A pesquisadora destaca que, no Brasil, o Programa de Atenção Integral à Saúde da Mulher (PAISM, 1983) refletiu parte desse movimento e buscou apontar também para a equidade e a universalidade na assistência. Porém, a tutela das políticas públicas por setores conservadores, sejam eles religiosos e/ou profissionais, sempre entravou sua efetivação. “Atualmente, as políticas são focadas na área materno-infantil, tendo como carro-chefe a Rede Cegonha. É visível o desinvestimento em outros temas e pautas, mesmo os garantidos por lei”, completa Simone.

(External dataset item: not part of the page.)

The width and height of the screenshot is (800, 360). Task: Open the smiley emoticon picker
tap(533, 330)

No início do século atual, percebe-se uma oxigenação dessas questões, com maior discussão de pautas como a humanização da assistência ao parto nos movimentos sociais e na sociedade civil. Maria do Carmo Leal, pesquisadora da Escola Nacional de Saúde Pública Sergio Arouca da Fundação Oswaldo Cruz (ENSP/Fiocruz) e editora associada da Revista Brasileira de Epidemiologia (RBE), da Abrasco, coordenou o inquérito Nascer no Brasil, que entrevistou quase 24 mil mulheres no período de fevereiro de 2011 a outubro de 2012. O estudo amplificou na academia, nos serviços, no Ministério da Saúde e na imprensa a discussão sobre a importância do parto normal e explicitou o abusivo número de cesáreas realizadas, principalmente, nos hospitais e maternidades vinculados à saúde suplementar.

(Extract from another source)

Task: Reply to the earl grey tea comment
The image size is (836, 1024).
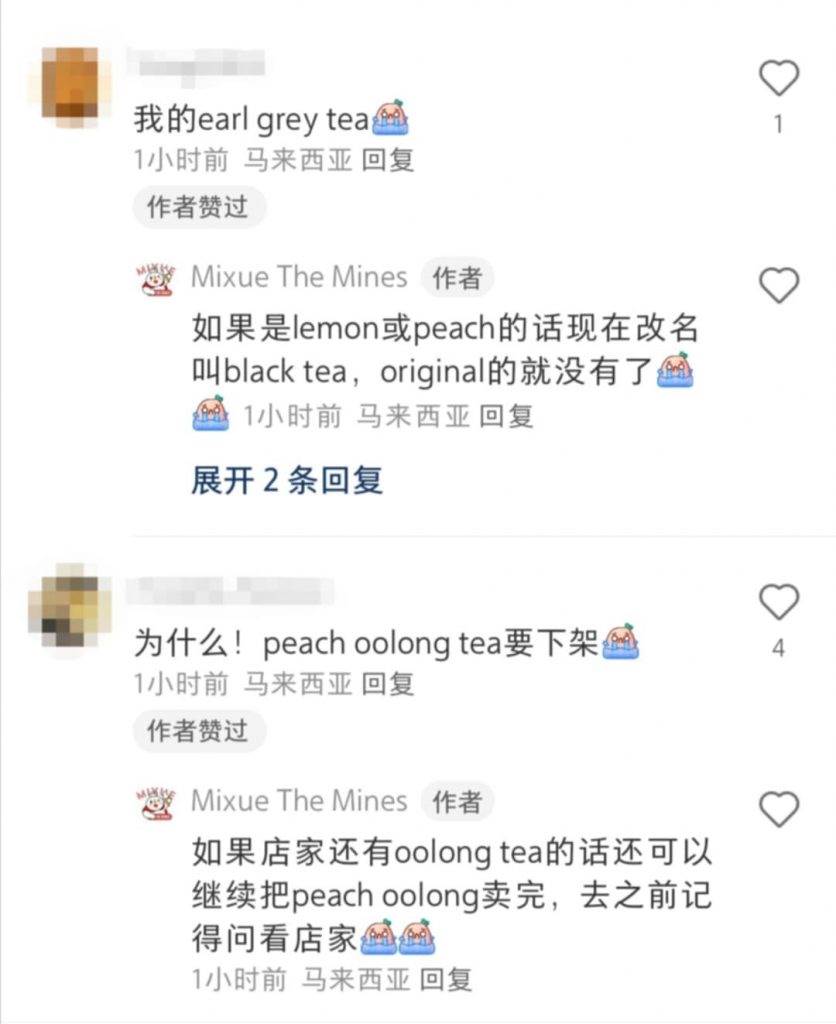Action: point(388,160)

“Desde que o parto, no Brasil, migrou do ambiente domiciliar para o hospitalar, as mulheres  perderam o protagonismo sobre essa espetacular experiência humana de parir e a transferiram para os profissionais de saúde. Com essa perda, ocorreu uma privação, para as mulheres e seus filhos, da oportunidade de vivenciarem naturalmente o processo da parturição e estabelecerem precocemente um encontro de amor e reconhecimento mútuo”, sentetiza Maria do Carmo, ressaltando a defesa do procedimento padrão do parto normal como uma retomada da autonomia da mulher em todos os domínios da vida cotidiana.

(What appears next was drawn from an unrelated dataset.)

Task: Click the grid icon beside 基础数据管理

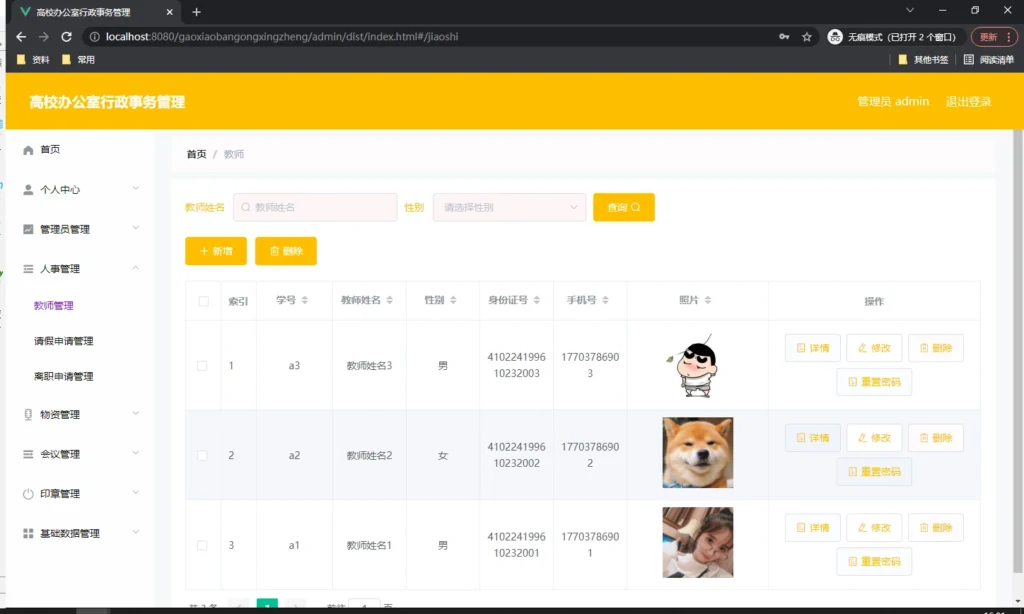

Para além da mulher, o feminino: A vida cotidiana tem sido o principal campo de batalha das mulheres. Pressionadas pelas exigências objetivas e subjetivas do capitalismo, com forte cobrança por performance e reconhecimento como profissionais, acadêmicas, parceiras e mães, o embrutecimento e a adoção de valores tidos historicamente como masculinos têm posto em xeque, no tecido social, valores outrora de seu domínio. Isso tem trazido reflexos em todos os campos, e não seria diferente na Saúde Coletiva.

Para Rosana Onocko-Campos, professora da Faculdade de Ciências Médicas da Universidade Estadual de Campinas (FCM/Unicamp) e também integrante do Conselho da Abrasco, a Saúde Coletiva tornou-se um campo competitivo, fragmentado e fálico. A alternativa, para ela, é deixar de lado os dogmas impostos pela sociedade machista e capitalista e reencontrar – tanto homens como mulheres – com os valores do feminino. “Para Freud, o acesso ao feminino em cada um de nós era a chave da cura da neurose. Tentando resumir muito, curar-se significaria sair do lengalenga da repetição e da queixa e responsabilizar-se pelos próprios sintomas e desejos. Um mundo mais feminino poderia ser mais acolhedor e menos competitivo, sem perder por isso sua força e contundência, estando assim mais preocupado com a reprodução da vida e da cultura, e não só com a correria fragmentada do nosso dia a dia para chegar primeiro”, reforça Rosana.

Entre tantas visões e abordagens, as 'abrasquianas' ouvidas foram unânimes em destacar, antes de tudo, que o 08 de março é um marco de luta e um resgate histórico que perdura no tempo e se mantém vivo nos corredores de hospitais, policlínicas, universidades, centros de pesquisa e demais espaços da sociedade. Uma luta que dispensa flores, descontos em lojas e mimos cor-de-rosa e afirma a importância da mulher como ser humano autônomo, independente e consciente do seu valor na sociedade contemporânea, conjugando força com afeto, coragem com compreensão. A todas às mulheres, parabéns por suas trajetórias de vida.